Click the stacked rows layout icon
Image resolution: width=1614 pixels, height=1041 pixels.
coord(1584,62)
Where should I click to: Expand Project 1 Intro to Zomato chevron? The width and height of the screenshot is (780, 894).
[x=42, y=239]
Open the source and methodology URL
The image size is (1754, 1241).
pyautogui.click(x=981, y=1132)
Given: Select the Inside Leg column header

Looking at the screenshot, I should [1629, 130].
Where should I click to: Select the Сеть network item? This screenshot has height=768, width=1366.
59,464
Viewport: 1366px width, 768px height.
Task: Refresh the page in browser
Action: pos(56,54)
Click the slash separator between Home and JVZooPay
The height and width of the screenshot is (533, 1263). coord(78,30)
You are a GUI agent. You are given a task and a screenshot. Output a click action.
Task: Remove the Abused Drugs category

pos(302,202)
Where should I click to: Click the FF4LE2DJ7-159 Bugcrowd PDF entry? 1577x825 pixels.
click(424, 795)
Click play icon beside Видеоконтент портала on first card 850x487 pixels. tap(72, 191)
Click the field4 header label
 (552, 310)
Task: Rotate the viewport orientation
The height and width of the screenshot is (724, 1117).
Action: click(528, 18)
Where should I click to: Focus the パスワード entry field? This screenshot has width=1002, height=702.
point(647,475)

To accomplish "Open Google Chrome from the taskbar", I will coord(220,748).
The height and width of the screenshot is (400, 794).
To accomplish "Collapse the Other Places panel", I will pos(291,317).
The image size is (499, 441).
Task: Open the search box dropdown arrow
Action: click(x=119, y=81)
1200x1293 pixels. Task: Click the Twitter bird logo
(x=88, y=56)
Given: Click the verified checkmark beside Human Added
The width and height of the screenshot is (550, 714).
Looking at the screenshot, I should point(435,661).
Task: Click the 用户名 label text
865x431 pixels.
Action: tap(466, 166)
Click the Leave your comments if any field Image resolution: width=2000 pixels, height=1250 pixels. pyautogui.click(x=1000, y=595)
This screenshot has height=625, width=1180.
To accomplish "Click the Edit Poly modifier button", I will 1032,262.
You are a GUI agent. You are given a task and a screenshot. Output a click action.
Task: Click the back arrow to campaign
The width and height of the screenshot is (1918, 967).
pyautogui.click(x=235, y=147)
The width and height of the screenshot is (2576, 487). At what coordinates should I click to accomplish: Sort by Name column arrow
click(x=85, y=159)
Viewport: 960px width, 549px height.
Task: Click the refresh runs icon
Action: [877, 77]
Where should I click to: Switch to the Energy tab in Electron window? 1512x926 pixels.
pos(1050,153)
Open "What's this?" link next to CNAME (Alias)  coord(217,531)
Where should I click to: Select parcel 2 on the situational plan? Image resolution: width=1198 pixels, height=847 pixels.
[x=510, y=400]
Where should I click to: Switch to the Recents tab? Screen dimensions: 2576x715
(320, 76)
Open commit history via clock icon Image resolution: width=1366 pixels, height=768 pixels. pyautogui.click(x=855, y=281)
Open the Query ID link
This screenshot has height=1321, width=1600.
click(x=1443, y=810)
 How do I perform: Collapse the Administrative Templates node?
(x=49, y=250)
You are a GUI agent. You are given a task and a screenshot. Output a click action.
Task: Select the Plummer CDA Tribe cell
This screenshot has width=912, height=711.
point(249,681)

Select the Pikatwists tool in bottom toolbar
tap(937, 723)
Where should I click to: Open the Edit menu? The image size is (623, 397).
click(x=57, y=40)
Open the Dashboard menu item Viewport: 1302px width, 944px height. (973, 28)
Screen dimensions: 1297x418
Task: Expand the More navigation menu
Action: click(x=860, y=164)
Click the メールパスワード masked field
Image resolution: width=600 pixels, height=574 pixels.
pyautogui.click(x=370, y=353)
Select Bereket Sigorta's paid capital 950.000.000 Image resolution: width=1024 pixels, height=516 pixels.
===============
* **Exercise brief**
Copy every line of the records, leaving nothing out.

* **Output**
Click the stacked rows layout icon
Image resolution: width=1614 pixels, height=1041 pixels.
coord(1584,62)
Where should I click to: Expand Project 1 Intro to Zomato chevron? The width and height of the screenshot is (780, 894).
[x=42, y=239]
Open the source and methodology URL
The image size is (1754, 1241).
pyautogui.click(x=981, y=1132)
Given: Select the Inside Leg column header

Looking at the screenshot, I should [1629, 130].
Where should I click to: Select the Сеть network item? This screenshot has height=768, width=1366.
59,464
Viewport: 1366px width, 768px height.
Task: Refresh the page in browser
Action: pos(56,54)
Click the slash separator between Home and JVZooPay
The height and width of the screenshot is (533, 1263). coord(78,30)
You are a GUI agent. You are given a task and a screenshot. Output a click action.
Task: Remove the Abused Drugs category

pos(302,202)
Where should I click to: Click the FF4LE2DJ7-159 Bugcrowd PDF entry? 1577x825 pixels.
click(424, 795)
Click play icon beside Видеоконтент портала on first card 850x487 pixels. tap(72, 191)
Click the field4 header label
 (552, 310)
Task: Rotate the viewport orientation
The height and width of the screenshot is (724, 1117).
Action: click(528, 18)
Where should I click to: Focus the パスワード entry field? This screenshot has width=1002, height=702.
point(647,475)

To accomplish "Open Google Chrome from the taskbar", I will coord(220,748).
The height and width of the screenshot is (400, 794).
To accomplish "Collapse the Other Places panel", I will pos(291,317).
The image size is (499, 441).
Task: Open the search box dropdown arrow
Action: click(x=119, y=81)
1200x1293 pixels. Task: Click the Twitter bird logo
(x=88, y=56)
Given: Click the verified checkmark beside Human Added
The width and height of the screenshot is (550, 714).
Looking at the screenshot, I should point(435,661).
Task: Click the 用户名 label text
865x431 pixels.
Action: tap(466, 166)
Click the Leave your comments if any field Image resolution: width=2000 pixels, height=1250 pixels. pyautogui.click(x=1000, y=595)
This screenshot has height=625, width=1180.
To accomplish "Click the Edit Poly modifier button", I will 1032,262.
You are a GUI agent. You are given a task and a screenshot. Output a click action.
Task: Click the back arrow to campaign
The width and height of the screenshot is (1918, 967).
pyautogui.click(x=235, y=147)
The width and height of the screenshot is (2576, 487). At what coordinates should I click to accomplish: Sort by Name column arrow
click(x=85, y=159)
Viewport: 960px width, 549px height.
Task: Click the refresh runs icon
Action: [877, 77]
Where should I click to: Switch to the Energy tab in Electron window? 1512x926 pixels.
pos(1050,153)
Open "What's this?" link next to CNAME (Alias)  coord(217,531)
Where should I click to: Select parcel 2 on the situational plan? Image resolution: width=1198 pixels, height=847 pixels.
[x=510, y=400]
Where should I click to: Switch to the Recents tab? Screen dimensions: 2576x715
(320, 76)
Open commit history via clock icon Image resolution: width=1366 pixels, height=768 pixels. pyautogui.click(x=855, y=281)
Open the Query ID link
This screenshot has height=1321, width=1600.
click(x=1443, y=810)
 How do I perform: Collapse the Administrative Templates node?
(x=49, y=250)
You are a GUI agent. You are given a task and a screenshot. Output a click action.
Task: Select the Plummer CDA Tribe cell
This screenshot has width=912, height=711.
point(249,681)

Select the Pikatwists tool in bottom toolbar
tap(937, 723)
Where should I click to: Open the Edit menu? The image size is (623, 397).
click(x=57, y=40)
Open the Dashboard menu item Viewport: 1302px width, 944px height. (973, 28)
Screen dimensions: 1297x418
Task: Expand the More navigation menu
Action: click(x=860, y=164)
Click the メールパスワード masked field
Image resolution: width=600 pixels, height=574 pixels.
pyautogui.click(x=370, y=353)
Select Bereket Sigorta's paid capital 950.000.000 Image resolution: width=1024 pixels, height=516 pixels.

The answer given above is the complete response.